Nunca ele então se demoraria a conversar com os rapazes, quando à borda de um caminho ou num campo em monda eles se endireitavam de chapéu na mão, num respeito de velha vassalagem. Decerto o empecia a preguiça, e talvez ainda o pudico recato de transpor toda a imensa distância que se alargava desde a sua complicada supercivilização até à rude simplicidade daquelas almas naturais - mas sobretudo o retinha o medo de mostrar a sua ignorância da lavoura e da terra, ou de parecer talvez desdenhoso de ocupações e de interesses, que para os outros eram supremos e quase religiosos. Remia então esta reserva com uma profusão de sorrisos, de doces acenos, tirando também o chapéu em cortesias profundas, com uma tal ênfase de polidez que eu por vezes receava que ele murmurasse aos jornaleiros: «Tenha Vossa Excelência muito boas tardes... Criado de Vossa Excelência!»
Mas agora, depois daquelas semanas de serra, e de já saber (com um saber ainda frágil) a época das sementeiras e das ceifas, e que as árvores de fruta se semeiam no Inverno, já se aprazia em parar junto dos trabalhadores, contemplar descansadamente o trabalho, dizer coisas afáveis e vagas.
- Então, isso vai andando?... Ora ainda bem!... Este bocado de torrão aqui é rico... O talude ali adiante está precisando conserto...

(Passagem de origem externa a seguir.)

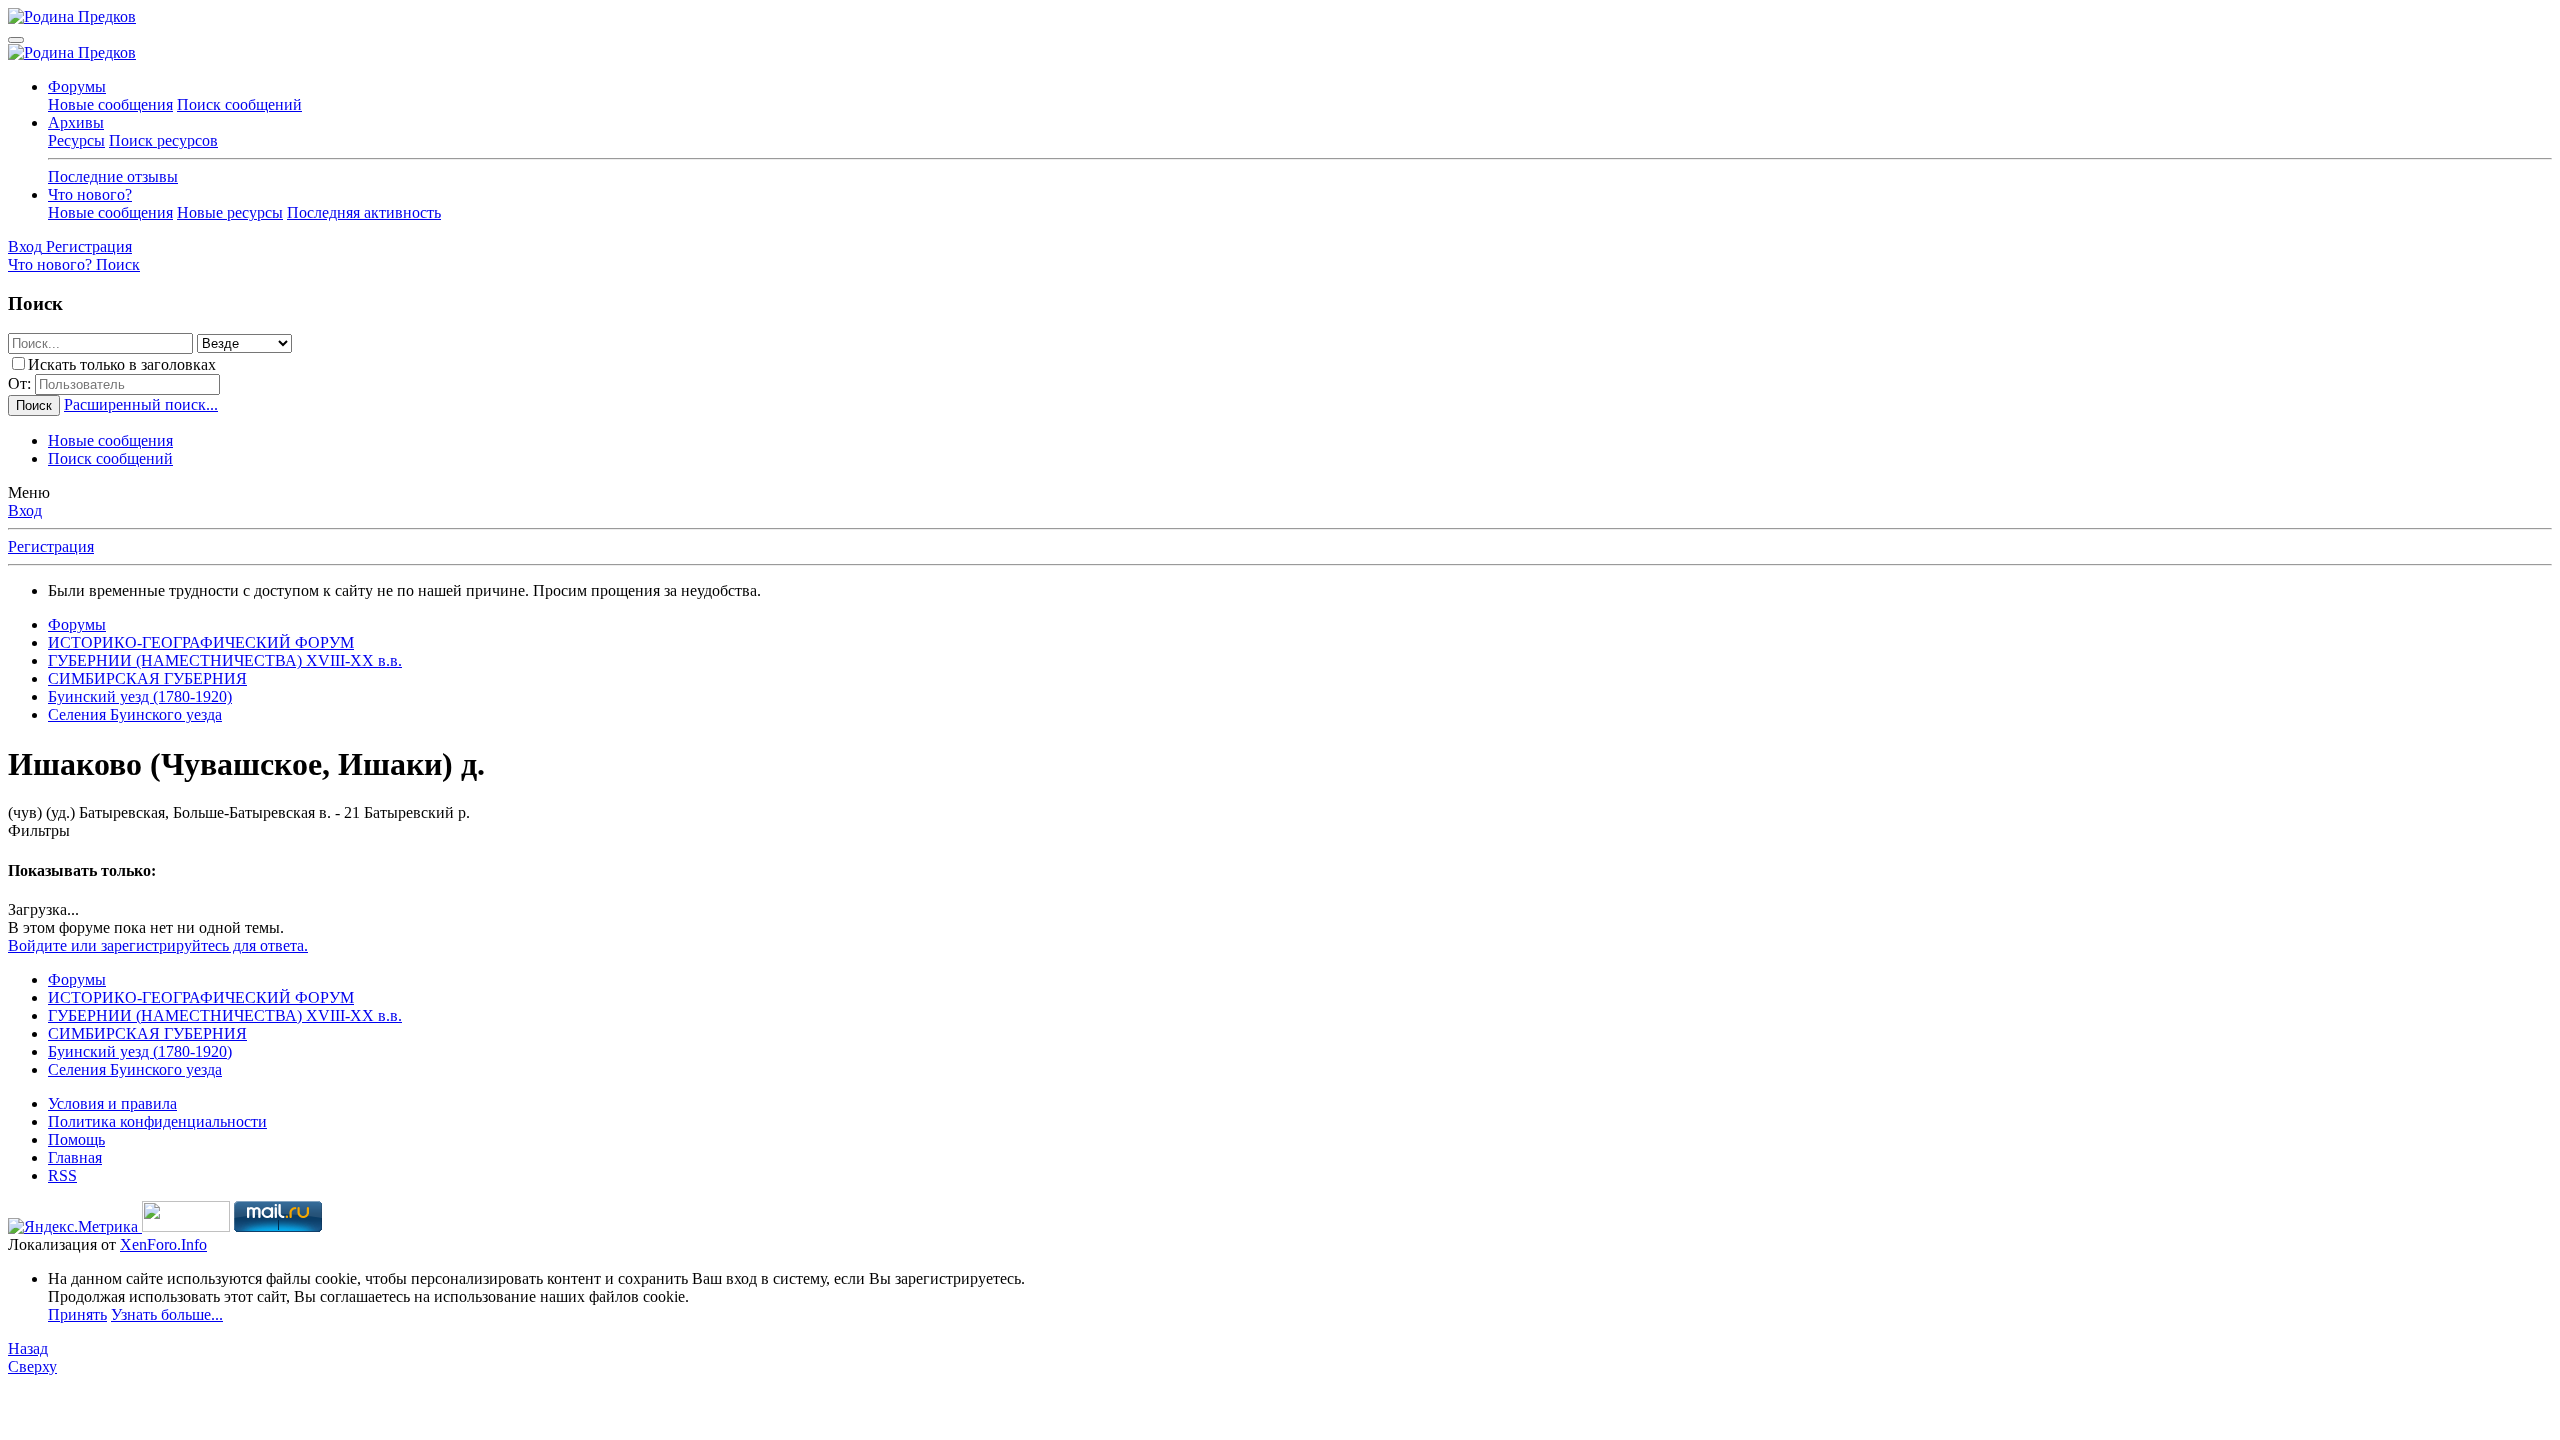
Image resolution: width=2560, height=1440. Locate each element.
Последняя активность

E cada um destes tão simples dizeres lhe era doce, como se por meio deles penetrasse mais fundamente na intimidade da terra, e consolidasse a sua. encarnação em «homem do campo», deixando de ser uma mera sombra circulando entre realidades. já por isso não cruzava no caminho o mocinho atrás das vacas, que não o detivesse, o não interrogasse: «Para, onde vais tu? De quem é o gado? Como te chamas?» E, contente consigo, sempre gabava gratamente o desembaraço do rapaz, ou a esperteza dos seus olhos.